The balloon 20 can be molded to have other surface characteristics, such as small spheres, dimples, elongated rods, spirals, and cords, that will increase friction or interference between the balloon 20 and the vessel and reduce balloon slipping.

Alternatively, the raised surface characteristics may be created in the balloon material itself through the addition of carbon or Kevlar fibers in the material matrix.

Another alternative can be seen in Figure 4 and has elements of certain shapes, such as spheres or rods, trapped between the balloon material layers.

Claims

WHAT IS CLAIMED:

1. A dilatation balloon for positioning within a bodily vessel or conduit and inflating to expand the vessel or conduit, comprising: a proximal end; a distal end; a medial section connecting said proximal end to said distal end and comprising surface characteristics that reduce slipping or longitudinal movement of the balloon relative to the vessel or conduit.

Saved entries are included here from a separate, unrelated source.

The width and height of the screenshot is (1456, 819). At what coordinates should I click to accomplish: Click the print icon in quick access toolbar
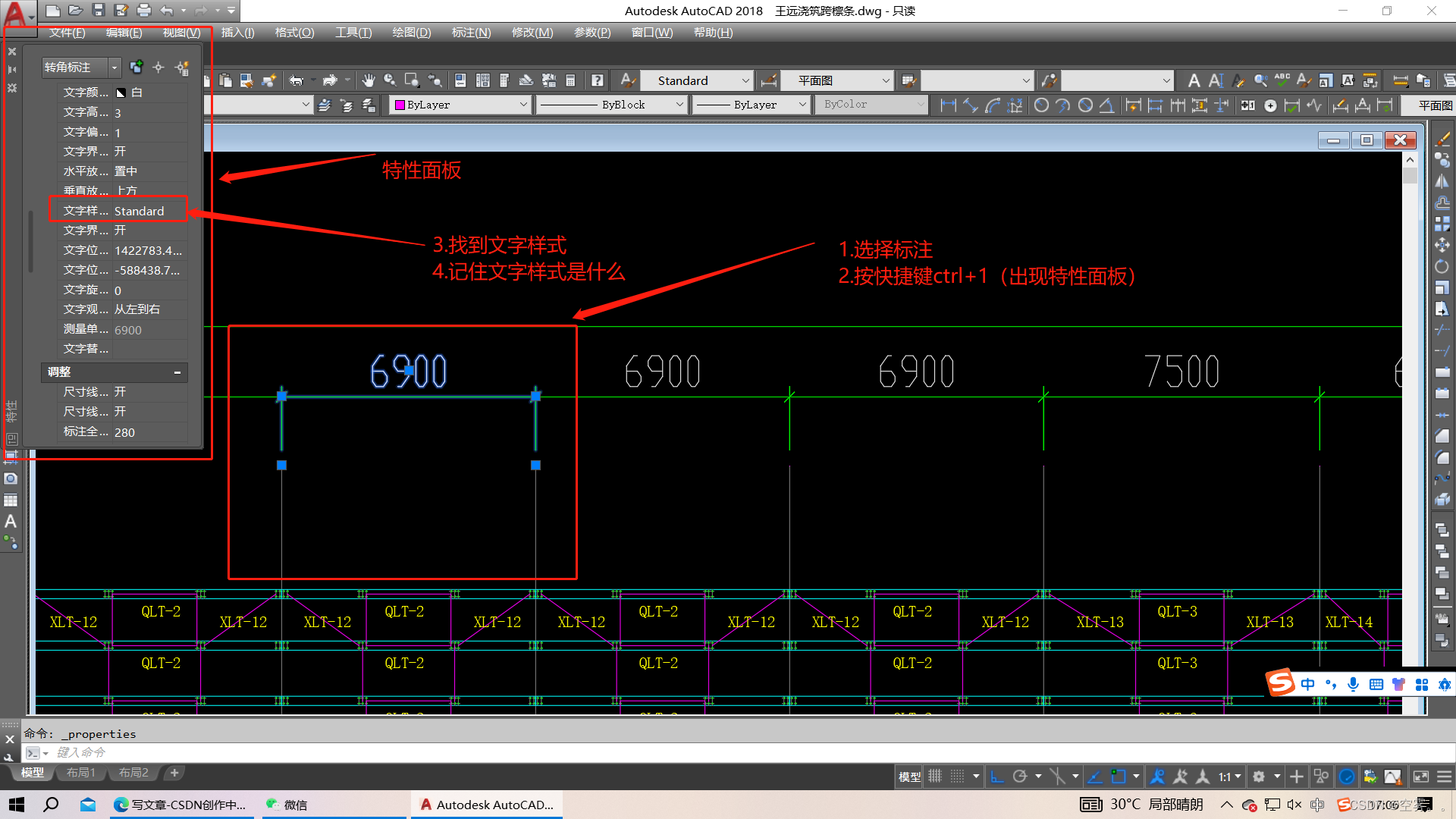click(144, 11)
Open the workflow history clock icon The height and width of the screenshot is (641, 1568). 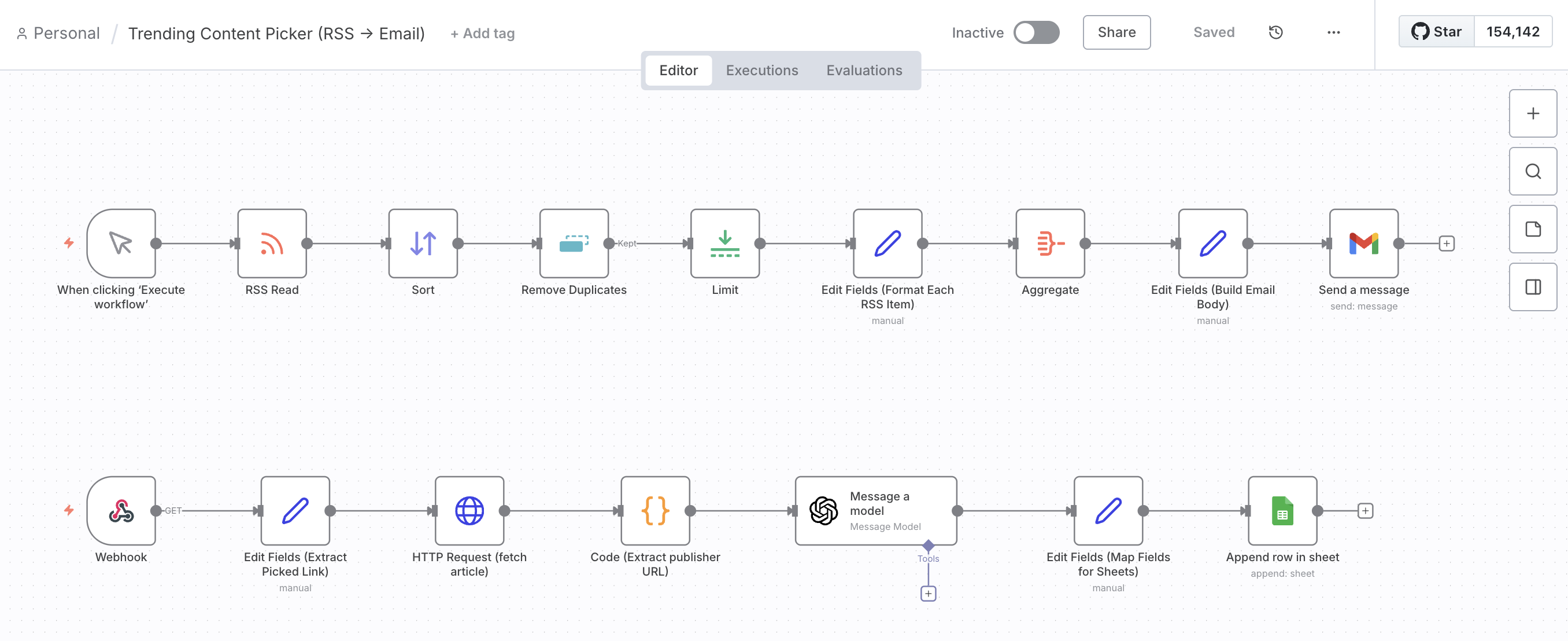pos(1275,32)
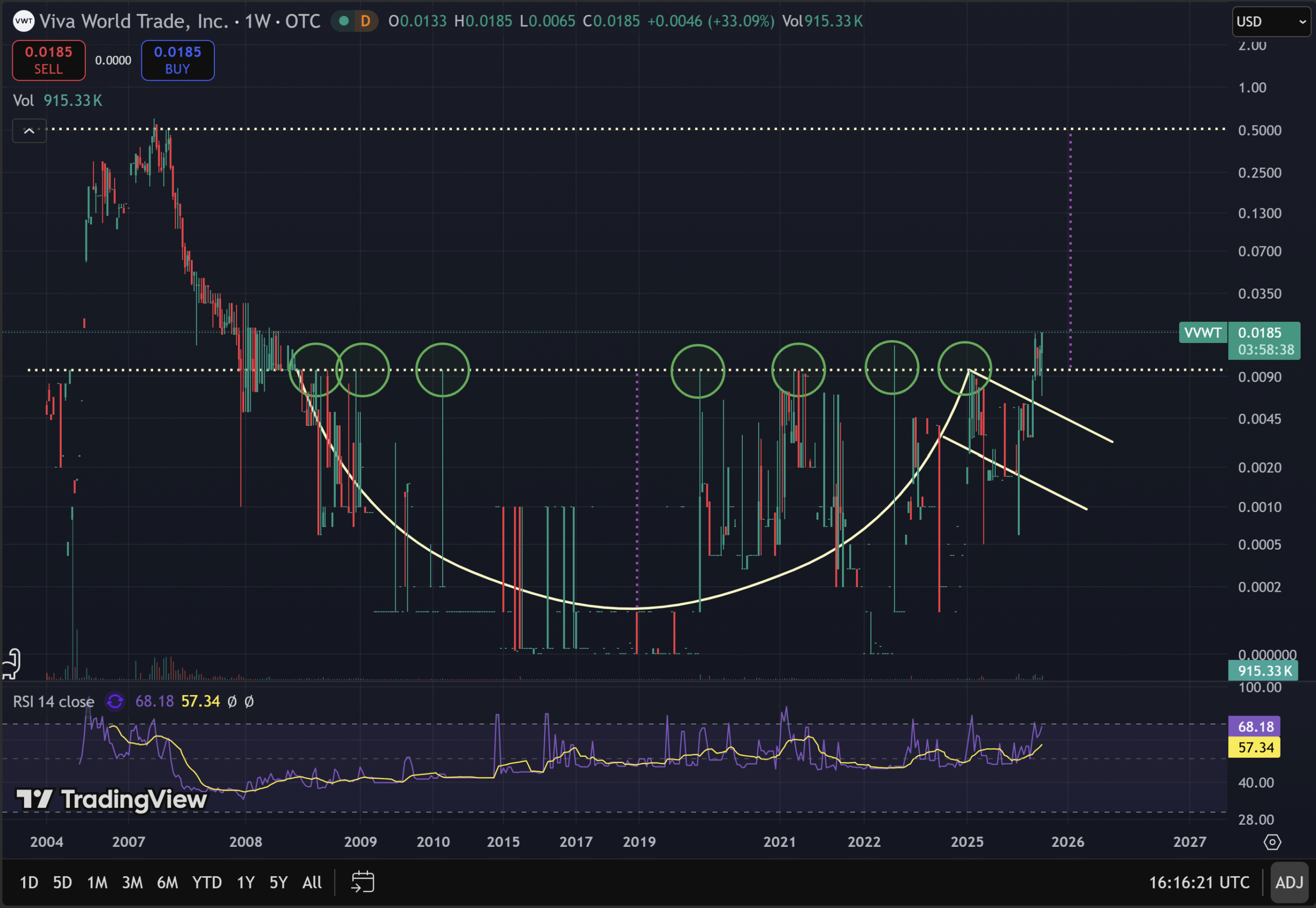Click the RSI purple refresh icon
The width and height of the screenshot is (1316, 908).
115,701
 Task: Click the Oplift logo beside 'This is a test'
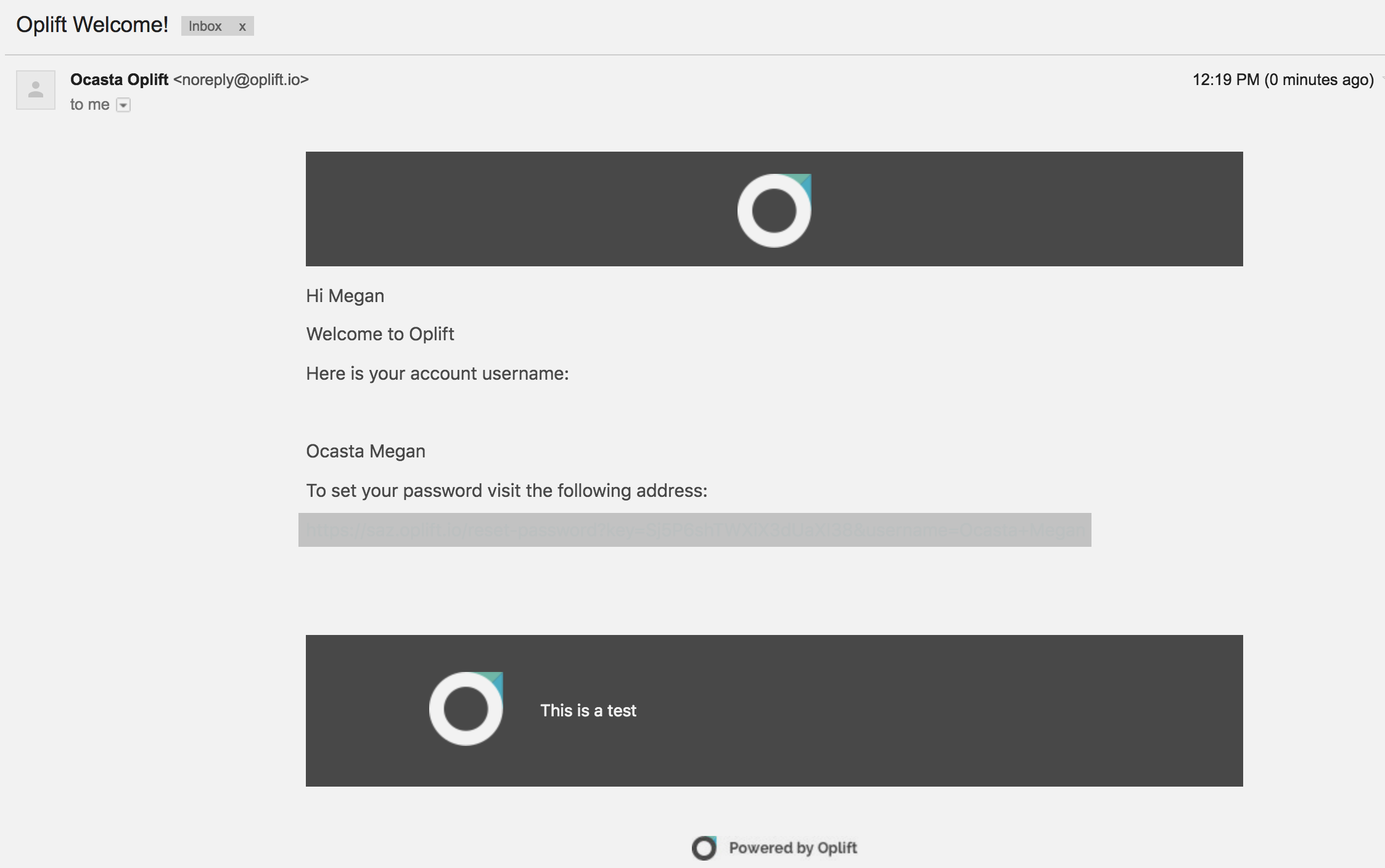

2. A dilatation balloon for dilating a human vessel comprising: a proximal end; a distal end; a medial section connecting said proximal end to said distal end and comprising a textured surface that provides for less slipping or longitudinal movement of the balloon relative to the vessel.

3. A dilatation balloon for dilating a human vessel having surface characteristics for reducing the potential for slippage of the inflated balloon with respect to the vessel wall being treated, said balloon comprising: a proximal end; a distal end; a medial section connecting said proximal end to said distal end and comprising a series of elongated, ribbed protrusions molded therein.

A dilatation balloon for dilating a human vessel having surface characteristics for reducing the potential for slippage of the inflated balloon with respect to the vessel wall being treated, said balloon comprising: a proximal end; a distal end; a medial section connecting said proximal end to said distal end and comprising at least one elongated, ribbed protrusion molded therein.

The dilatation balloon of claim 3 wherein said elongated, ribbed protrusions spiral around the balloon and intersect with each other to create multiple points of intersection radially and longitudinally along the medial section of the balloon.